String encodings is like air. Completely necessary and never on your mind until something goes wrong. Encoding bugs are painful and often feel like the black arts. Follow the jump for an aggregation of past experiences for solving these tricky problems.
The first time you think of encodings in Ruby is probably the first time you see an exception along the lines of:
incompatible character encodings: ASCII-8BIT and UTF-8
Before you pull out your hair, I recommend reading James Edward Grey II's in depth coverage on why and what encodings are. Markus Prinz's Working with Encodings in Ruby 1.9 is also a good read. Go ahead, this article will wait.
The core cause of the above error is when your code tries to mash two strings
with different encodings together.

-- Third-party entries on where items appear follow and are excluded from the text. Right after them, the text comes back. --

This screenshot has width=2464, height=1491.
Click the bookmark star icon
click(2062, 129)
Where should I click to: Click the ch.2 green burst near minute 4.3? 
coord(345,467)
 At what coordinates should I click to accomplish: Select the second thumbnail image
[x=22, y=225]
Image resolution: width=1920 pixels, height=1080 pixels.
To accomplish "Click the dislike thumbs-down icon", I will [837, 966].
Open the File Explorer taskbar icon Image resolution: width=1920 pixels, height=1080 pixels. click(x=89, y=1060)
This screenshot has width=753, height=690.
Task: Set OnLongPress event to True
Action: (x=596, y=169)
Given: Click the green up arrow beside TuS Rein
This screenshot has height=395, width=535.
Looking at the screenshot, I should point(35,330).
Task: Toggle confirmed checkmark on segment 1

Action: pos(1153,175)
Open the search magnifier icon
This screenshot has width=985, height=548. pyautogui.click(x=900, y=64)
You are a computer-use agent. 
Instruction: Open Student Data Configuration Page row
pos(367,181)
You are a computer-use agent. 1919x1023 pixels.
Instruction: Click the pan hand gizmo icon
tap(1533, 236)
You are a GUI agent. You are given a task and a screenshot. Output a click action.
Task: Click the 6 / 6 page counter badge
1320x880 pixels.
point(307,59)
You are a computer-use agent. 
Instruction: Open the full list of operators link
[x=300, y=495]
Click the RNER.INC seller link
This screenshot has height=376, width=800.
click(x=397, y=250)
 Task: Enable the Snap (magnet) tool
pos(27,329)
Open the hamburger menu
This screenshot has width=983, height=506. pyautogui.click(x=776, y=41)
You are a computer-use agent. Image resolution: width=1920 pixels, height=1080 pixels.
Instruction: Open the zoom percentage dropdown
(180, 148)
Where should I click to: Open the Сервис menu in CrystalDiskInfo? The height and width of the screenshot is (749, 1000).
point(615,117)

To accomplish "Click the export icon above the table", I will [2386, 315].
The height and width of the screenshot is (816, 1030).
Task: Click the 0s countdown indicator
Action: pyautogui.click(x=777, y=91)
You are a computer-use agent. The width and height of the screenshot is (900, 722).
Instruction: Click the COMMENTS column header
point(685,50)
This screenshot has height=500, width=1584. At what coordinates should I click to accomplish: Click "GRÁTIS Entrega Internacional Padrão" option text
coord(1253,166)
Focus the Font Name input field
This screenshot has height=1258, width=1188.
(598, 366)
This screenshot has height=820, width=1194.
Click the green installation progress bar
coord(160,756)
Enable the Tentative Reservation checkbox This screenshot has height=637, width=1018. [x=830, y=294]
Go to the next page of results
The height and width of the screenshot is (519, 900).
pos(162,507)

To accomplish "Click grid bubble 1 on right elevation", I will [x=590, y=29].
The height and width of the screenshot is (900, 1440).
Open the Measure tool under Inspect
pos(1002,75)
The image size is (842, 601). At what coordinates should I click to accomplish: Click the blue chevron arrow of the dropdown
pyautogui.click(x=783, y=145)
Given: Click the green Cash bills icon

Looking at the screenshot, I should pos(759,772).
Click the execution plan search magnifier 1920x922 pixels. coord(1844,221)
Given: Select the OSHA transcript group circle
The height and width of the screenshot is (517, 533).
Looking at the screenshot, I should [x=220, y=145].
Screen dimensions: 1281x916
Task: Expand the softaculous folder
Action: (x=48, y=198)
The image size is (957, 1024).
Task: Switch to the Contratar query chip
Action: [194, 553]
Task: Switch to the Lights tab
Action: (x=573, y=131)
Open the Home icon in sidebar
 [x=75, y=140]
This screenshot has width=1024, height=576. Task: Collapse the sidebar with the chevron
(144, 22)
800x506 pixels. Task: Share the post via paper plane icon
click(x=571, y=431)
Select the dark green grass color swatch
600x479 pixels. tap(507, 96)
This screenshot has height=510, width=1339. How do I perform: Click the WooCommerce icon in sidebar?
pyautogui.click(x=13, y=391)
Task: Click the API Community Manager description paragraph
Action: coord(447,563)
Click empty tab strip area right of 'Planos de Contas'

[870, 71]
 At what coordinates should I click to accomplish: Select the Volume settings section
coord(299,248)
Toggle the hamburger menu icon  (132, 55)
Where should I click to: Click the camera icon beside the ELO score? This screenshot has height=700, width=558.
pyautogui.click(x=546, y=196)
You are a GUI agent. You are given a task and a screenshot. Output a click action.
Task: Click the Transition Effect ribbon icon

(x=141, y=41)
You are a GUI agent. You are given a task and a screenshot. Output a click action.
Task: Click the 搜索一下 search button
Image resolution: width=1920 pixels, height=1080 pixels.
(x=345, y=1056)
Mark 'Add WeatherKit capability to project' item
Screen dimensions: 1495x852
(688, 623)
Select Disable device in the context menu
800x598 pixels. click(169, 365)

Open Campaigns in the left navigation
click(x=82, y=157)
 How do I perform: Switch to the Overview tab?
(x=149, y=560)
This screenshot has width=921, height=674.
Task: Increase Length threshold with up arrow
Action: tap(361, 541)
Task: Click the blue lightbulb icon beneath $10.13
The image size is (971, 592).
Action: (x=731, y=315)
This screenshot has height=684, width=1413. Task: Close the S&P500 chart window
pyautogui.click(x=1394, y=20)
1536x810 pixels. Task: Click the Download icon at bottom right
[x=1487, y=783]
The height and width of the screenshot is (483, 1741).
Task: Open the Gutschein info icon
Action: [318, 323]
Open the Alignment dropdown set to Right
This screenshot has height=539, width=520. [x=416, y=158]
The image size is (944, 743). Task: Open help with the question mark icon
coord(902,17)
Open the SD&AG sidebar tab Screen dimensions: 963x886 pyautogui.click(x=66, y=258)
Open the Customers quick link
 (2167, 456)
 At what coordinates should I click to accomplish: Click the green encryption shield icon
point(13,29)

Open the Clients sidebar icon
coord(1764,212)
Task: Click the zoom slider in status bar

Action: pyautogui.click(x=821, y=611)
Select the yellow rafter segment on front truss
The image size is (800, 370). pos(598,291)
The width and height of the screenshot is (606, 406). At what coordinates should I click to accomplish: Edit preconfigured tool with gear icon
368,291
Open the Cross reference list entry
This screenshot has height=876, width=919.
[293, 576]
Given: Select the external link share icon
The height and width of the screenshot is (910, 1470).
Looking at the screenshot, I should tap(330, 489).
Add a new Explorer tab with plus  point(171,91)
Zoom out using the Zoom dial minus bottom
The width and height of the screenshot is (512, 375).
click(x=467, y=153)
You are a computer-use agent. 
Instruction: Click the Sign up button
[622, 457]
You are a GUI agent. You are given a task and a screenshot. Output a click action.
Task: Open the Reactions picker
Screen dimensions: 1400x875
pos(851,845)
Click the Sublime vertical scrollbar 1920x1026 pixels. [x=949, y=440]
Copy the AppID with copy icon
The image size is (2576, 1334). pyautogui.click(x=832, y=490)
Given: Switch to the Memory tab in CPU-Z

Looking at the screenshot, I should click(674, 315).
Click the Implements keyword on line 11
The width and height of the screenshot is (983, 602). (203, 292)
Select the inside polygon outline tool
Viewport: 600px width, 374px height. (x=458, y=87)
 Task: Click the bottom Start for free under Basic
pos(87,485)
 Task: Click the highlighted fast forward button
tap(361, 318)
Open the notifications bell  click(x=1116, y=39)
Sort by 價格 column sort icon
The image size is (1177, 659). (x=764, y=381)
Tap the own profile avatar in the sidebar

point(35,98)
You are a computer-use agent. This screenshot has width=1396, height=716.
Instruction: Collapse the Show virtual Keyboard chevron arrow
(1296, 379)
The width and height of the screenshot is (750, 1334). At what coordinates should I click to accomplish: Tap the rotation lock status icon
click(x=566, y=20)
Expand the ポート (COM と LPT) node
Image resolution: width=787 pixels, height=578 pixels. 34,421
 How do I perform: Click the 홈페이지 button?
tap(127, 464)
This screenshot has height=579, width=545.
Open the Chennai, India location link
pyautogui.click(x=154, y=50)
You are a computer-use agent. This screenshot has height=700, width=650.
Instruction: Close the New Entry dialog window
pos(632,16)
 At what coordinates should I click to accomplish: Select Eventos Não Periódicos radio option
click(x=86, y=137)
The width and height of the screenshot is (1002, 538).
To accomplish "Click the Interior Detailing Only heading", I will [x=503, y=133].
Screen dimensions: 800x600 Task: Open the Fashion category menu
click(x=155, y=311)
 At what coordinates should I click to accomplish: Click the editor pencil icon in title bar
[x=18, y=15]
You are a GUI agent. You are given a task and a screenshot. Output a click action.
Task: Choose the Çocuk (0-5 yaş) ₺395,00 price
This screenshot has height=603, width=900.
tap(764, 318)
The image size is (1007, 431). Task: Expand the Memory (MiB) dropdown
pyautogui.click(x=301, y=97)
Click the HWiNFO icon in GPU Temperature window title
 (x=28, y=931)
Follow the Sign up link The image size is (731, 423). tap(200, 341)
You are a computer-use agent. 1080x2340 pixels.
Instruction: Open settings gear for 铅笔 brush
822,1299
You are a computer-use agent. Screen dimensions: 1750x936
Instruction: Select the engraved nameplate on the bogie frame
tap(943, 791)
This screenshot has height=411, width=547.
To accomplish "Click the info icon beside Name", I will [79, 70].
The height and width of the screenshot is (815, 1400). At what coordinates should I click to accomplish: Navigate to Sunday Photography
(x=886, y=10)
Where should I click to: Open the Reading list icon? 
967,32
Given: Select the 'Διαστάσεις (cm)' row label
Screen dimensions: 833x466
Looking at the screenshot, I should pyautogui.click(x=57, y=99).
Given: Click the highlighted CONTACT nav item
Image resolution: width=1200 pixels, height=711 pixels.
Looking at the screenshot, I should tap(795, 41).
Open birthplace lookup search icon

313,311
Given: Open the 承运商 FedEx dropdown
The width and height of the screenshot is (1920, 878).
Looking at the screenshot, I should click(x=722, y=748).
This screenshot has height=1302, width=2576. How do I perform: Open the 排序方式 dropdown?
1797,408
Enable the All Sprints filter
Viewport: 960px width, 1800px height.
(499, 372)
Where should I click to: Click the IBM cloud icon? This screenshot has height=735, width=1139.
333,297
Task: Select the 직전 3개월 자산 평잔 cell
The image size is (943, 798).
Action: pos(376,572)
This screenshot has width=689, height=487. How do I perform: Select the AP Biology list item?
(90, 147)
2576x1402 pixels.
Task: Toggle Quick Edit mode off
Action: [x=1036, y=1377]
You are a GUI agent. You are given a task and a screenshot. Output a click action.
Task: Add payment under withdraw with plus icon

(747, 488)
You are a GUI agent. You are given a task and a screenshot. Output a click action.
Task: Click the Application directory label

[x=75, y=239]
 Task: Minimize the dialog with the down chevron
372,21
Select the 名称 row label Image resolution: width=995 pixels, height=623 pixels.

For example, trying to glue a UTF-8 Chinese
string to an ASCII-8BIT English string. They're hard to hunt down because the
error is generated in C code and doesn't descend from the Exception class.
This means you can't rescue
the error to inspect it. Your best tool for
finding the origin of the error is to learn about the Encoding
module. Once you're familiar with that API, it's easy to inspect the encoding
to check it's what you expected.
"some string".encoding
"some string".force_encoding('UTF-8')
Rails defaults to UTF-8 for encoding. You can change it via application.rb with:
config.encoding = 'UTF-8'
Yehuda Katz has a good write
up
describing the problem. The long term solution is to have
libraries that deal with external strings to respect
Encoding.default_internal
To make sure your database uses the correct encoding, set your connection adapter to the correct encoding:
# config/database.yml
development:
encoding: unicode
When template views are read in from the filesystem, it respects the global ruby default for encoding. This can be overridden by a special shebang-like declaration at the top of the file:
# encoding: utf-8
Check out ActionView::Template#encode! for more details.
If you're seeing an incompatible encoding error in a view, it's possible that
it's caused by rendering a value from an external gem or string. Remember that
the render
method returns a string. A quick way to inspect that your
partials are in the correct encoding is to save the result of a partial into a
variable and print it's encoding:
<% output = render(:partial => 'some/partial') %>
<%= output.encoding %>
Don't [forget to set your environment variable](http://stackoverflow.com/questions/7612912/set-utf-8-as-default- string-encoding-in-heroku) to the correct default encoding.
$ heroku config:add LANG=en_US.UTF-8